Samaranch, el retiro ha comenzado
Los herederos del negocio olímpico vieron con exasperación cómo el presidente del COI no se marchaba después de Atlanta
Una de las más largas, brillantes e inverosímiles carreras de un español del siglo empieza a escribir los capítulos de vuelta. La noche del jueves, Juan Antonio Samaranch Torelló, catalán de 78 años, dejaba la presidencia de La Caixa mientras no cesaban las muestras internacionales de ánimo para que dimitiera de su cargo en el Comité Olímpico Internacional (COI), después de que algunos de sus miembros pagaran con su cese las acusaciones de corrupción. En la mañana del viernes, desde su casa de Barcelona, Samaranch negaba cualquier relación entre los dos sucesos.-La operación de La Caixa estaba pactada y repactada desde mucho tiempo antes. Se ha llevado a cabo con el sigilo natural en estos casos. Y sólo lo sabía quien se tenía que dar por enterado.
Es probable que la respuesta de Samaranch sea verdadera. Y su críptica alusión a quien se tenía que dar por enterado -un singular colectivo- incluye al presidente de la Generalitat, Jordi Pujol. Y aún más: que la operación de recambio en la primera caja de ahorros de Europa no haya tenido otro objetivo que asegurar la continuidad de la línea marcada por el anterior director general, y ahora presidente, Josep Vilarasau, dispuesto a plantar cara a cualquier intento de poner La Caixa al servicio del poder político.
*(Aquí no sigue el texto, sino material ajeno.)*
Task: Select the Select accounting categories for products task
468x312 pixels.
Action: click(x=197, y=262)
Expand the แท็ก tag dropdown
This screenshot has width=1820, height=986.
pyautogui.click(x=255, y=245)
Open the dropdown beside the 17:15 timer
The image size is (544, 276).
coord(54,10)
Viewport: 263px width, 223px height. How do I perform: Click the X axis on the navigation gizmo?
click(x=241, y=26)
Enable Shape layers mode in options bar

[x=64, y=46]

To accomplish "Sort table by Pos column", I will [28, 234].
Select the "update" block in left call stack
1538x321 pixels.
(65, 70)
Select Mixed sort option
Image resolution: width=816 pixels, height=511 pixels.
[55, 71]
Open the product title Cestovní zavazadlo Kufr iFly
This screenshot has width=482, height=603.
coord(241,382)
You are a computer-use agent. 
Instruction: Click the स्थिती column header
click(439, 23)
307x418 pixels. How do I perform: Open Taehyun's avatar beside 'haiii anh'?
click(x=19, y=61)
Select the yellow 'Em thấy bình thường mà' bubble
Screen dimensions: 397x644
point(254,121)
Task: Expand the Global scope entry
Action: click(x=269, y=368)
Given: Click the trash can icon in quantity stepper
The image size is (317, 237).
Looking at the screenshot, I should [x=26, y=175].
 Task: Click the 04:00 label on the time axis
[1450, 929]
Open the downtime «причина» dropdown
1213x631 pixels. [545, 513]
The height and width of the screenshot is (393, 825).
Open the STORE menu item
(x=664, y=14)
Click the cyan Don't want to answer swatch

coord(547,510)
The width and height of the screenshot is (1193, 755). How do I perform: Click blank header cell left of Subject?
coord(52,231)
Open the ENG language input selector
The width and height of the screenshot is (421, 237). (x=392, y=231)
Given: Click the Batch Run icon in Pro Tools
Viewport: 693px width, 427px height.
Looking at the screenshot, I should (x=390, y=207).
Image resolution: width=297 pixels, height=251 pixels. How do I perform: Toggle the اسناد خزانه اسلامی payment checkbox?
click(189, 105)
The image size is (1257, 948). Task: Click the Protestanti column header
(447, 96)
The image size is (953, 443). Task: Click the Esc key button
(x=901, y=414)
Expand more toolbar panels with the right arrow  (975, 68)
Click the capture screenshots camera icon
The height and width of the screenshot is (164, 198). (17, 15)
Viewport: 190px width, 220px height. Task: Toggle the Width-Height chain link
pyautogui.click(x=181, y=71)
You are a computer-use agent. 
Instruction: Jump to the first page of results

Según esta interpretación, los cambios de la noche del jueves aseguran la inmunidad -y la neutralidad- de La Caixa ante las próximas e importantes luchas electorales que van a producirse en Cataluña y España.
Pero, sin duda, éste no era el mejor momento para que Samaranch dejara su cargo. Quizá era el mejor momento para La Caixa y para Vilarasau. Pero no para él: la interpretación de que La Caixa ha querido quedar a salvo de cualquier contingencia que se produzca en la vida olímpica circulaba con un desparpajo, cargado de sentido común, a las pocas horas de conocerse su decisión.
Y Samaranch, obviamente, lo había previsto y había previsto la debilidad que semejante circunstancia añadiría a su complicada situación olímpica. Por esta razón, al desencadenarse los primeros truenos en el COI, intentó convencer a Vilarasau de que retrasara los planes pactados entre ambos. Su nueva intención era ser reelegido por otros cuatro años, para dimitir al cabo de dos, en el 2001, y hacer coincidir su marcha de La Caixa con la del COI, culminando así 50 años, exactos, de vida pública. Vilarasau hubo de ver cómo la voluntad de Samaranch se veía reforzada por la publicación en algún periódico de estos planes, dándolos como hechos.
Pero esa voluntad publicada le hizo poco efecto al todavía director general. Aún más: los inesperados problemas de Samaranch le dieron nuevos motivos para justificar su operación. Una presidencia envejecida y ahora, además, débil, acosada y bajo sospecha era todo lo contrario de lo que necesitaba La Caixa para encarar sin traumas, y con las menores presiones externas posibles, las nuevas etapas que se avecinan en la vida política.
Por todo ello, Vilarasau se negó a alterar sus planes y la operación acabó consumándose. La operación, cabe decir, se adecuaba con una rara perfección a la misma lógica que había llevado a Samaranch a la presidencia de La Caixa, en 1987. Si entonces había sido su prestigio la baza que Vilarasau jugó para atajar los intentos nacionalistas de promover a alguno de sus hombres, la misma necesidad de fortalecer la dirección de la entidad ante cualquier intento de politizarla exigía hoy, paradójicamente, su marcha.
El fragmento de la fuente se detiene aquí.